## Records provided
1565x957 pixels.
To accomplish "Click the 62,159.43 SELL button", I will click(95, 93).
--
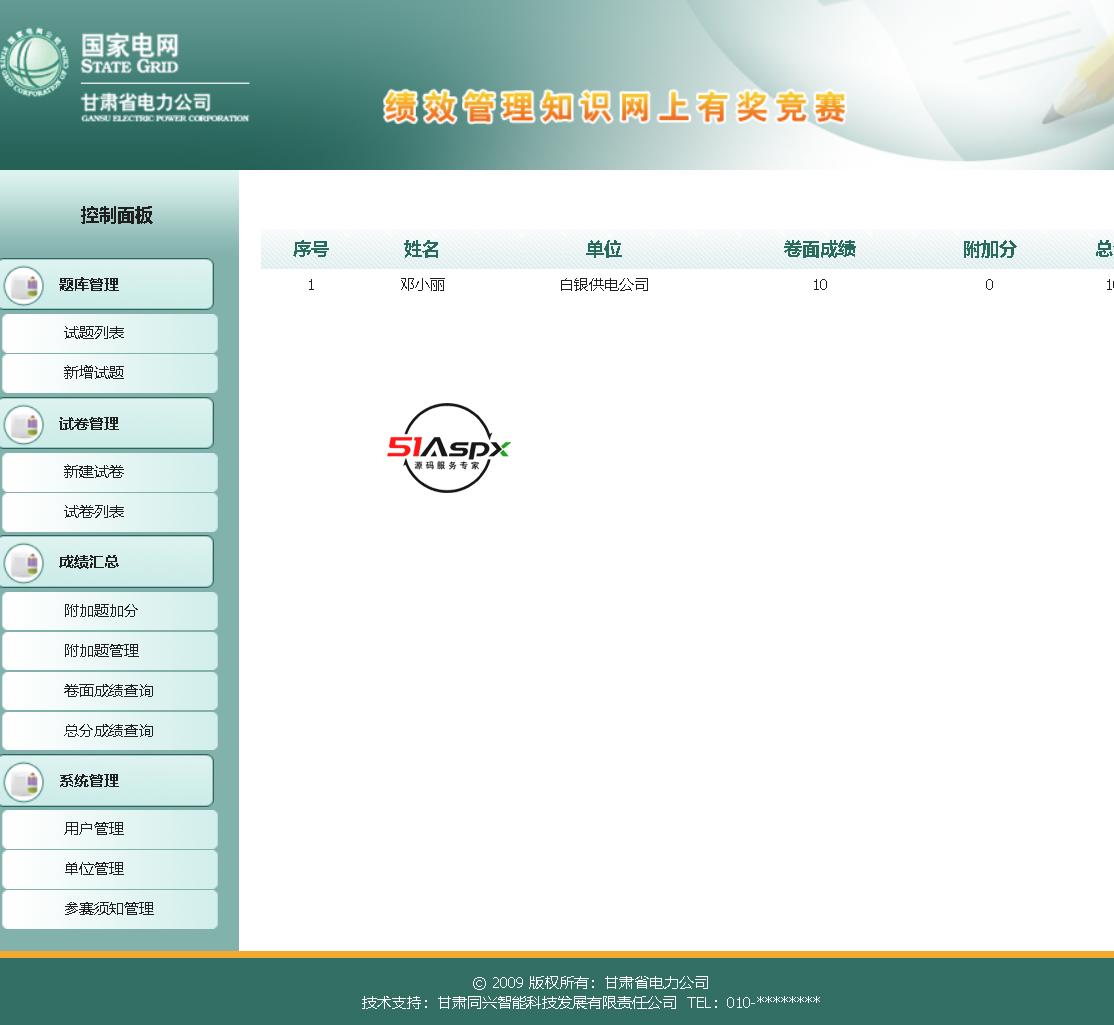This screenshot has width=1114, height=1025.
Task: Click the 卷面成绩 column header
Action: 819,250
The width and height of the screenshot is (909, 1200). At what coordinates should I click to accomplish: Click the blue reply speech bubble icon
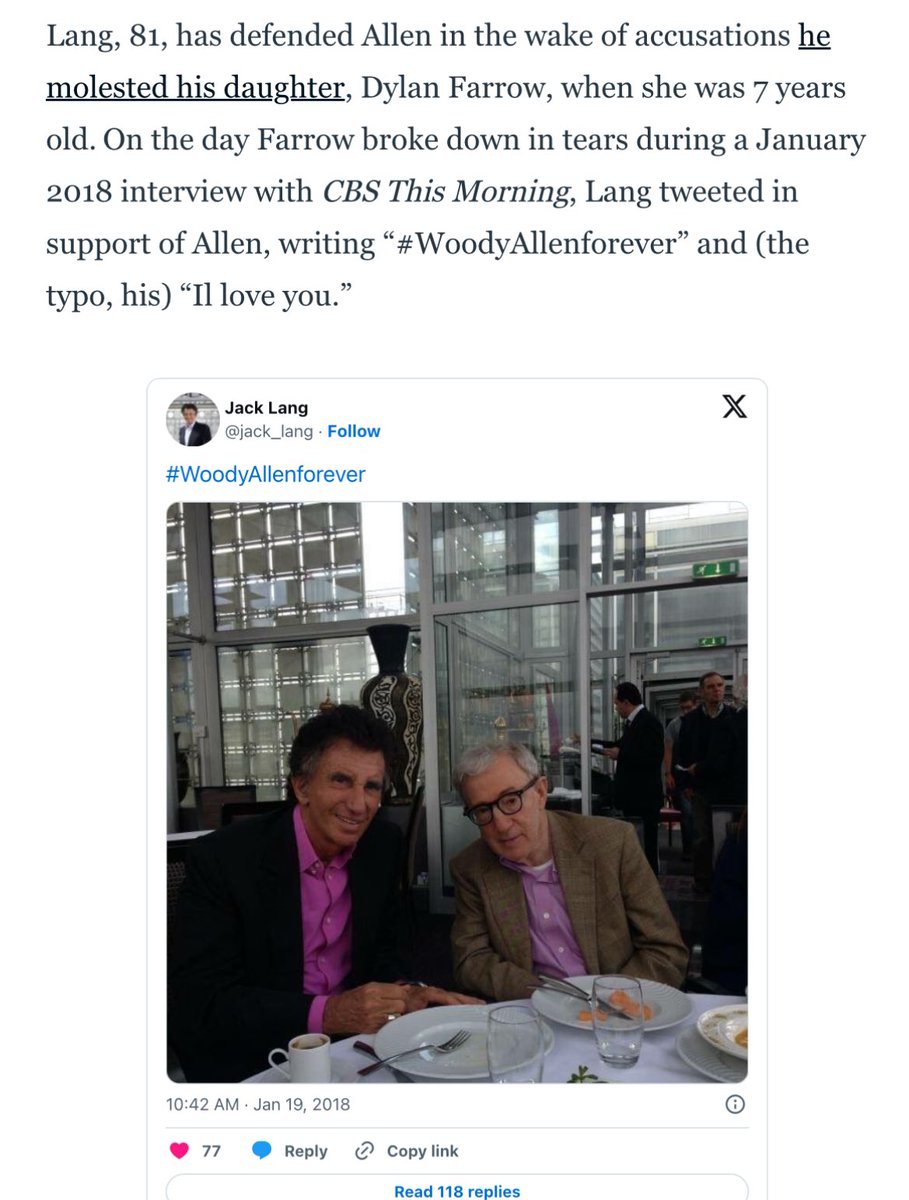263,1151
...
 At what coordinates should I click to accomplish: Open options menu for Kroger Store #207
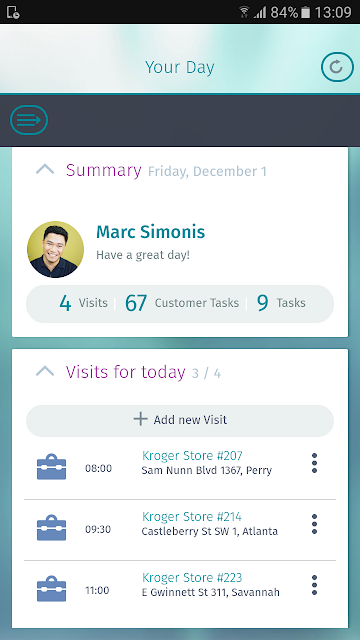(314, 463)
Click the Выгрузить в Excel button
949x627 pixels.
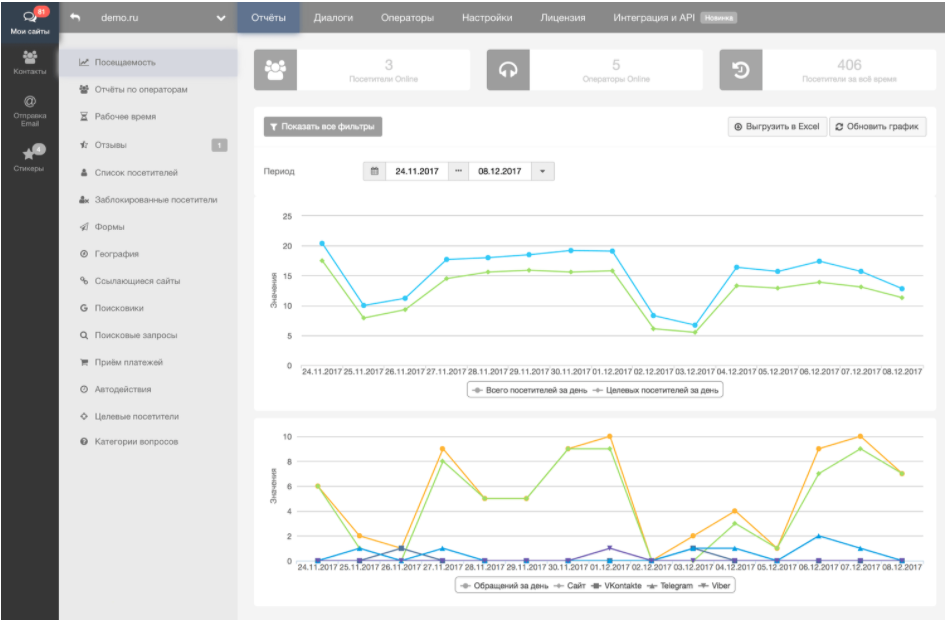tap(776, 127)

## Request
Quote the records above, starting at the line that contains "Click the Выгрузить в Excel button" and ending with the line that contains "tap(776, 127)". Leave the pictures out of your answer.

## Finished answer
Click the Выгрузить в Excel button
949x627 pixels.
tap(776, 127)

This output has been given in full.